=== Exercises ===
1. Using the encyclopedia entry on August Schleicher, decide whether each statement agrees with it: (a) Schleicher began university as a student of theology at Leipzig. (b) In 1850 Prague made him ordinary professor of German and comparative philology. (c) Schleicher spent his final years at Jena. For each, answer yes or no and quote the words of the entry that decide it.
2. Carry on the encyclopedia entry on August Schleicher from its last sentence.

=== Given passage ===
___
1911 Encyclopædia Britannica/Schleicher, August
SCHLEICHER, AUGUST (1821–1868), German philologist, was born at Meiningen on the 19th of February 1821, the son of a medical practitioner. He attended (1835–1840) the gymnasium at Coburg. In the autumn of 1840 he entered the university of Leipzig as a student of theology, but exchanged Leipzig in the spring of 1841 for Tübingen. Here he remained two years, and under the influence of the famous orientalist Ewald, relinquished the study of theology for that of languages. Proceeding to the university of Bonn in 1843, he took his doctor's degree in 1846 and established himself as Privatdozent for comparative philology. In 1850 he was appointed extraordinary professor of classical philology at the university of Prague, and in 1853 was advanced as ordinary professor to the chair of German and comparative philology and Sanskrit. While at Prague he commenced the study of Slavonic languages, and with the assistance of the Vienna academy of sciences undertook in 1852 a journey of scientific research into Prussian Lithuania, the fruits of which were the first scientific examination and description of the character of the Lithuanian language. In 1857 he became professor of philology at Jena, where he lived and worked until his death on the 6th of December 1868. Next to Franz Bopp (q.v.), the founder on the science of language, no German savant left a more enduring stamp of his personality upon this science than did Schleicher.
___
=== Supplied data ===
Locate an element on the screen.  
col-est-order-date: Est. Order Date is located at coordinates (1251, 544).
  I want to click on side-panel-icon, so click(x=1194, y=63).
___
=== Answers for this exercise ===
1.
(a) Yes: "In the autumn of 1840 he entered the university of Leipzig as a student of theology"
(b) No: "In 1850 he was appointed extraordinary professor of classical philology at the university of Prague, and in 1853 was advanced as ordinary professor to the chair of German and comparative philology and Sanskrit."
(c) Yes: "In 1857 he became professor of philology at Jena, where he lived and worked until his death on the 6th of December 1868."

2.
His first scientific work, Zur vergleichenden Sprachgeschichte (1848), was followed by Die Sprachen Europas (1850); but the book by which he is best known is Kompendium der vergleichenden Grammatik der indogermanischen Sprachen (2 pts., 1861, 1864; 4th ed., 1876), and a supplementary volume, Indogermanische Chrestomathie (1869). Among his minor writings are “ Zur Morphologie der Sprache ” (in the Mémoires de l'académie de St. Petersbourg, 1859); Die Darwinsche Theorie und die Sprachwissenschaft (1863, new ed. 1873), Über die Bedeutung der Sprache für die Naturgeschichte des Menschen (1865); while in the department of Slavonic and Lithuanian languages the following may be mentioned: Formenlehre der kirchen-slavischen Sprache (1852); Handbuch der litauischen Sprache (with grammar, reader and glossary, 1856–1857). Besides Lithuanian legends he published an edition of Christian Donaleitis' Litauische Dichtungen (1865).
See S. Lefmann, August Schleicher (1870) and Zeitschrift für vergleichende Sprachforschung, vol. xviii.